У Джано глаза — что твои фонари!
— Не такое уж оно хитрое, это дело! — говорит.— Разделим всю землю на равные куски. Сколько юрт, столько кусков. Каждая семья на своей делянке копается, никто не в обиде. А урожай поровну поделим. Те, кому плохая земля досталась, тоже не в убытке останутся.
Дядя Вело свое гнет:
— На словах оно все гладко выходит. А я вот чего боюсь шибко: не передрались бы наши люди без аги-то. Кто их разнимет, кто рассудит!
— Заладил: ага да ага! Коль тебе без аги невмочь, оставайся у Сорика-оглу под сапогом. Кому вольное житье ни к чему, сидите тут, мы силком не тянем! А нас с пути нечего сбивать! Мы хоть раз воли хлебнем! Сколько лет на агу пот проливали! Что нажили? Одни мозоли! Как были голью, так и остались! Хватит! Теперь на себя будем работать. Всевышний нам путь укажет.
— Ну, что разошелся! Сам говорил: совет держать надобно, самое время все путем обговорить, а то сгоряча и просчитаться можно. Взбаламутим народ, а после — локти кусай!
— Да что еще толковать! Не по душе тебе самому себе агой становиться, просчитаться боишься — оставайся рабом и семью свою в рабах оставь. Поглядим, как запоешь!
Сконфузился дядя Вело.
— Да разве ж я за Сорика-оглу! Знаю я: он нас всех удавить готов. Только без аги остаться боязно. Объявился бы хороший ага да нас под крыло забрал — чего уж лучше! Укажи хоть одного раба, чтоб от аги отбился да жил в покое! Нету таких! То-то и оно! А нас — раз-два, и обчелся. С кем мы сладим? Напади на нас разбойники, как нам от себя беду отвести, как скот уберечь?
— Нет нужды, что нас мало. Зато все в боях закалились, сквозь огонь и воду прошли. Скажи: кто шейхам-бекам хвост прикрутил? Не мы ли? Кто нас теперь застращает? Коли ты душой постарел, разбойники тебе везде мерещатся, то сиди себе да помалкивай, а нам дорогу не заступай.

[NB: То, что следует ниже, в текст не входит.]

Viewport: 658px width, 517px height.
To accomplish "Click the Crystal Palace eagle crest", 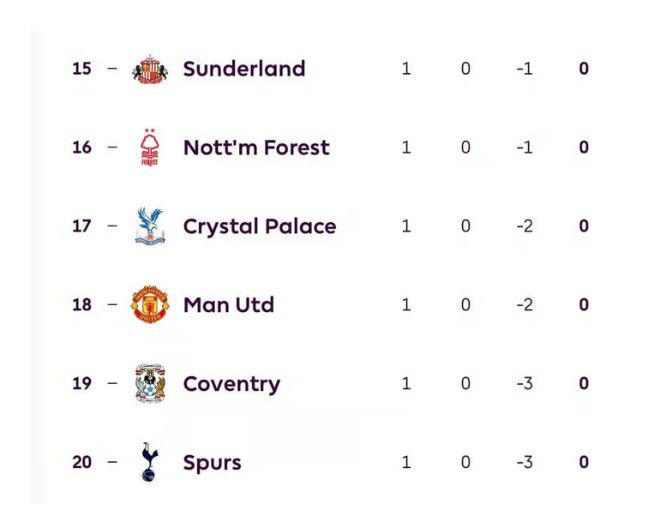I will pos(150,226).
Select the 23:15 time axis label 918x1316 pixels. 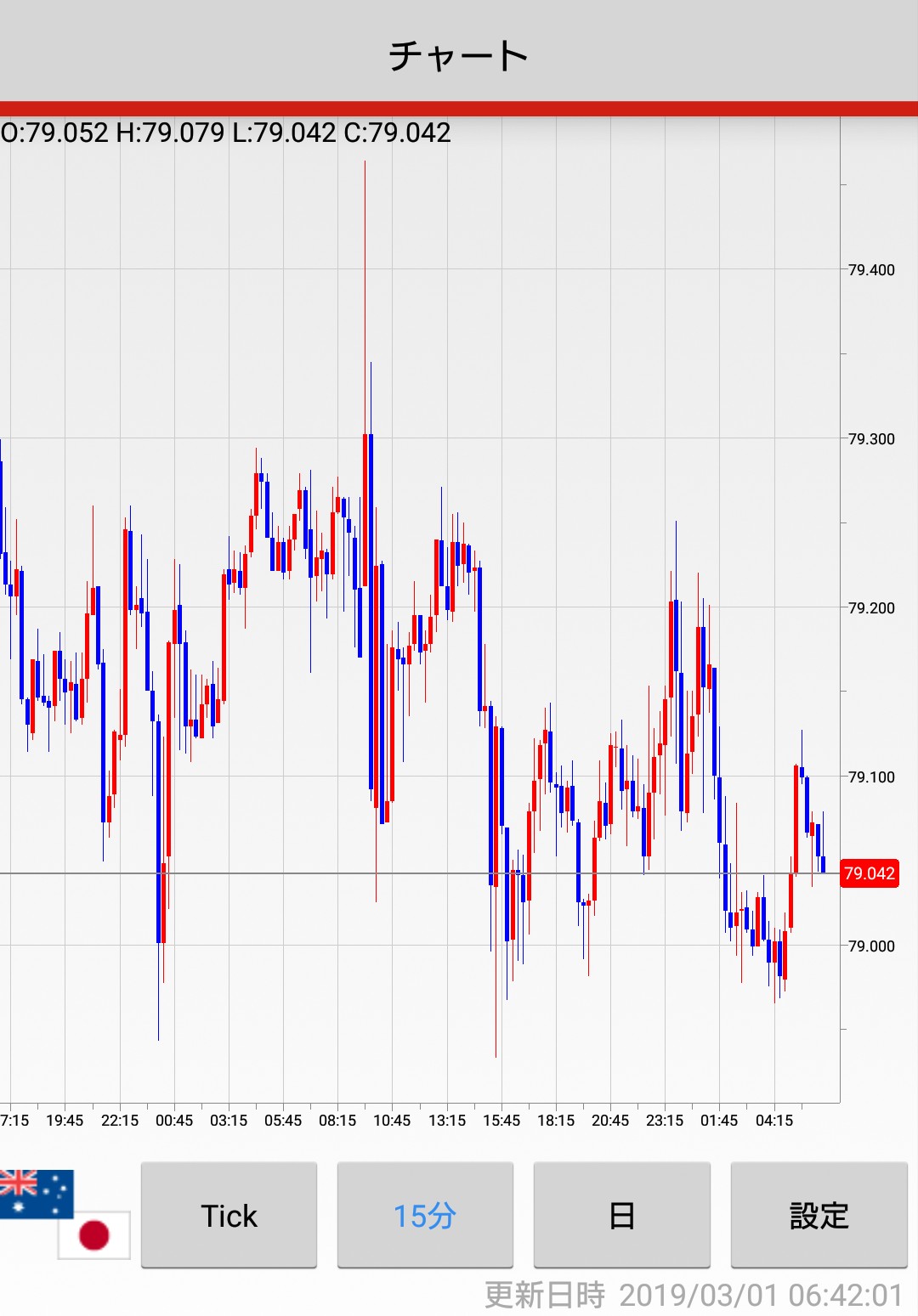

До утра шумели-галдели. Под конец решили спросить во всем совета у Фахри-бея. Он нам землю пожаловал, ему и агой нашим быть. За ним последнее слово.
Так и порешили все, кто был на мельнице в ту ночь, в Чакалгедии переселиться. И дядя Вело от стада не отбился. Поставили на бумаге отпечатки пальцев, слово друг другу дали до поры до времени не проболтаться, по домам разошлись.
Пронюхал-таки Сорик-оглу, что мы в Чакалгедии собрались. Пока мы от властей приказа ждали, обрушился на нас как снег на голову. Джемо, запыхавшись, из деревни прибежала, принесла эту черную весть.
Мы с Джано тотчас кинжалы за пояса — и в деревню. А там уж Сорик-оглу народ на сходку согнал.
— Слыхал я,— говорит,— что вы властям челом били. Навострились в Чакалгедии переселяться. Вот вам на это мое слово. Случись такое лет на десяток раньше, я бы из вас дух вышиб. Нынче новые законы вышли, по рукам меня связывают. Кому здесь неймется, пусть проваливают с глаз долой... Только прежде чтоб все долги до последнего гроша уплатить! И ашар, и с дыма, и мой пай! Кто не уплатит, у того и овец, и всю утварь домашнюю заберу себе. А тайком удерете — пеняйте на себя!
Крестьяне рты разинули, опомниться не могут. Женщины в голос завыли. Тут вышел вперед Джано.
— Сорик-оглу! — говорит.— Хватит тебе самоуправничать. По какому праву ты с нас налоги требуешь? Мы сыну шейха Махмуда все сполна уплатили. У нас на то и бумаги есть. Мы теперь не твои рабы, а рабы самого государства. Оно нас в Чакалгедии поселяет. Ни ты, ни другой какой шейх нам теперь не указ. На нас руку подымешь — считай, на самого Гази-пашу руку поднял. И на наше барахлишко, и на наших овец не зарься, не твои они.